▸ **Data shown**:

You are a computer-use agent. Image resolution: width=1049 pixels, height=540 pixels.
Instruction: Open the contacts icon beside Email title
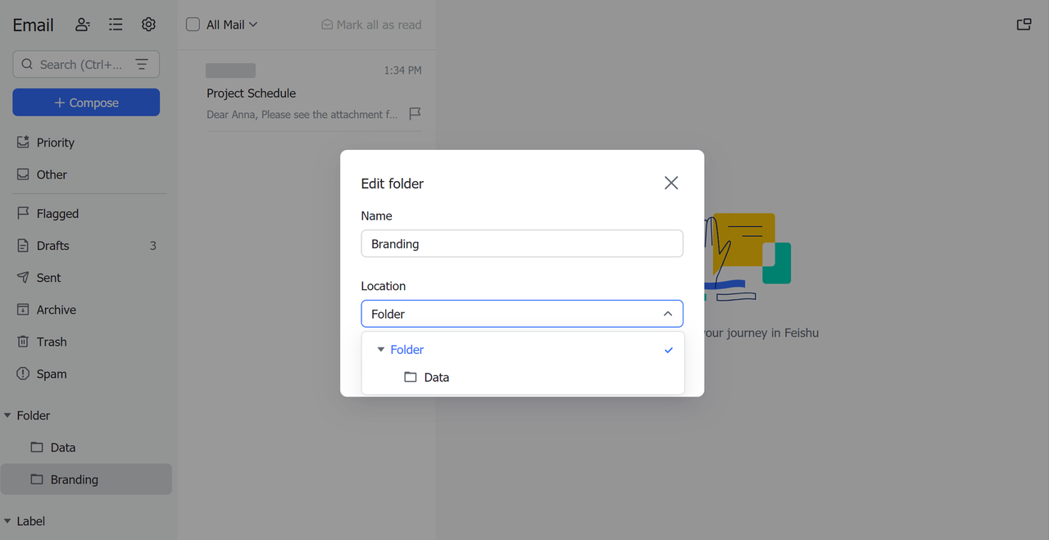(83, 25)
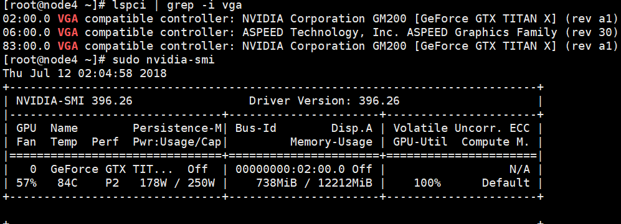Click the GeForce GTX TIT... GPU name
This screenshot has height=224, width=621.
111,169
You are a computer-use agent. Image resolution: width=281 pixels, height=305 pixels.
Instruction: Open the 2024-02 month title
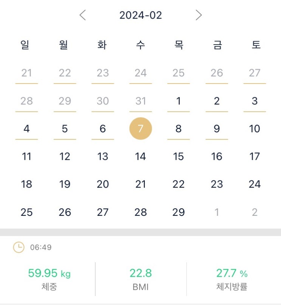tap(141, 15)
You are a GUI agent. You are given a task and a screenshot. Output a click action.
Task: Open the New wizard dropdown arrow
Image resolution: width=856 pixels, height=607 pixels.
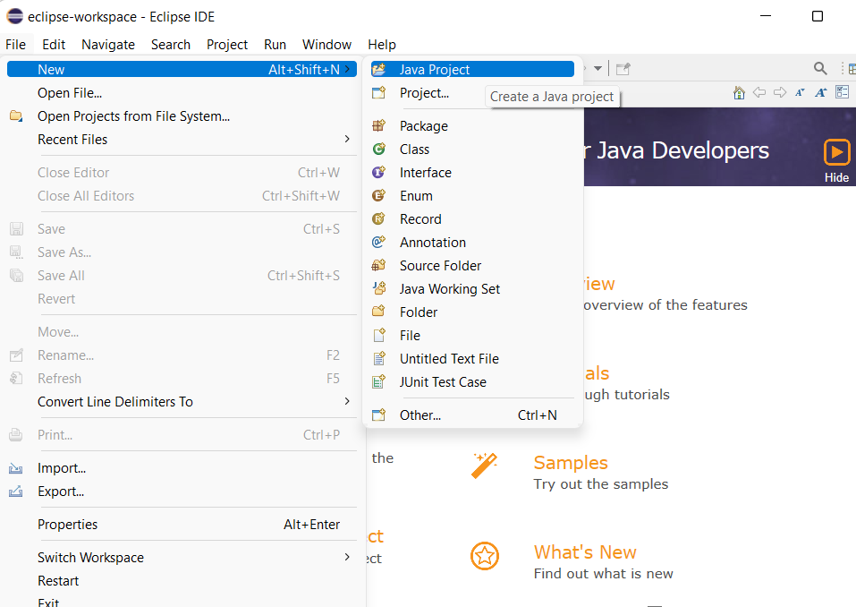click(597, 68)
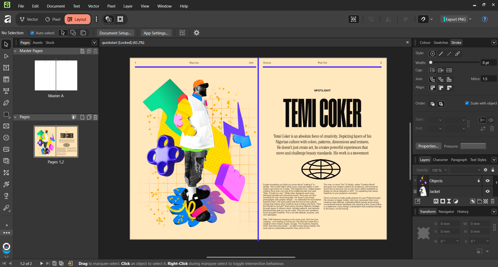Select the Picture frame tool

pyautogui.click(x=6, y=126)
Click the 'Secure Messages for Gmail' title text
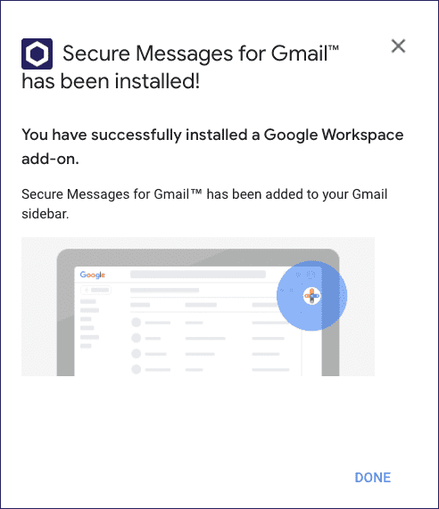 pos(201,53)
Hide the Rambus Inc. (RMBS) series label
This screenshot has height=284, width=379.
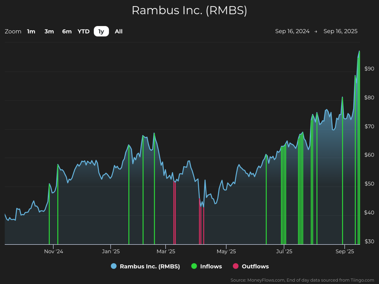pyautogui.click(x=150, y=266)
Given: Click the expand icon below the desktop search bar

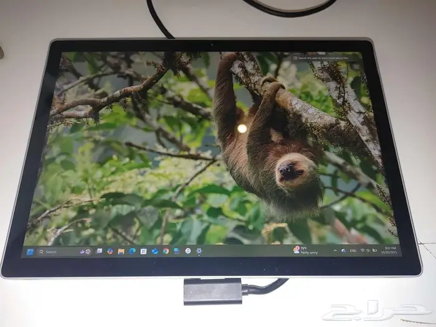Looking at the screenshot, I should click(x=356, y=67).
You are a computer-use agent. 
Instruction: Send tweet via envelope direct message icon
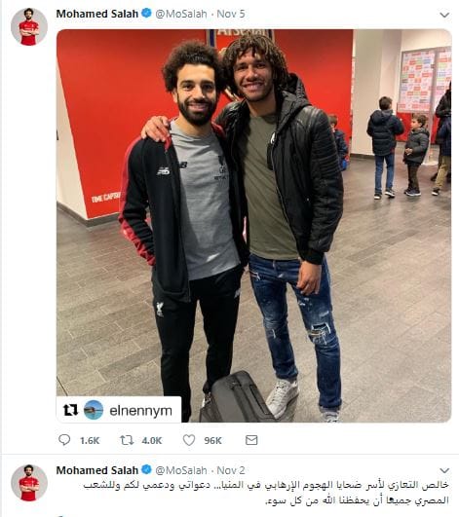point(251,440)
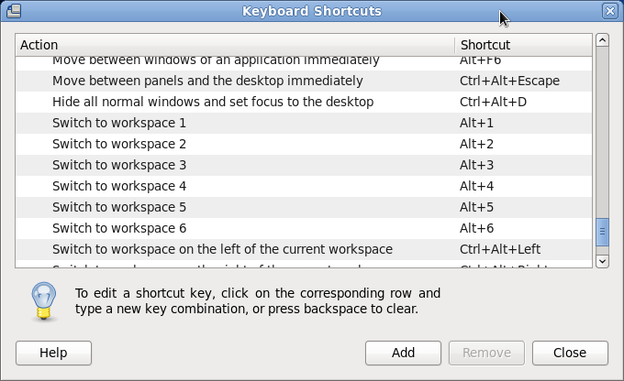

▸ **Assignment**: Only the lines from the one containing "This screenshot has height=284, width=379." through the last line of the entries above belong in the copy; reproduce them exactly and drop every picture.

▸ **Result**:
This screenshot has height=284, width=379.
pyautogui.click(x=150, y=266)
Given: Click the expand icon below the desktop search bar

Looking at the screenshot, I should click(x=356, y=67).
You are a computer-use agent. 
Instruction: Send tweet via envelope direct message icon
point(251,440)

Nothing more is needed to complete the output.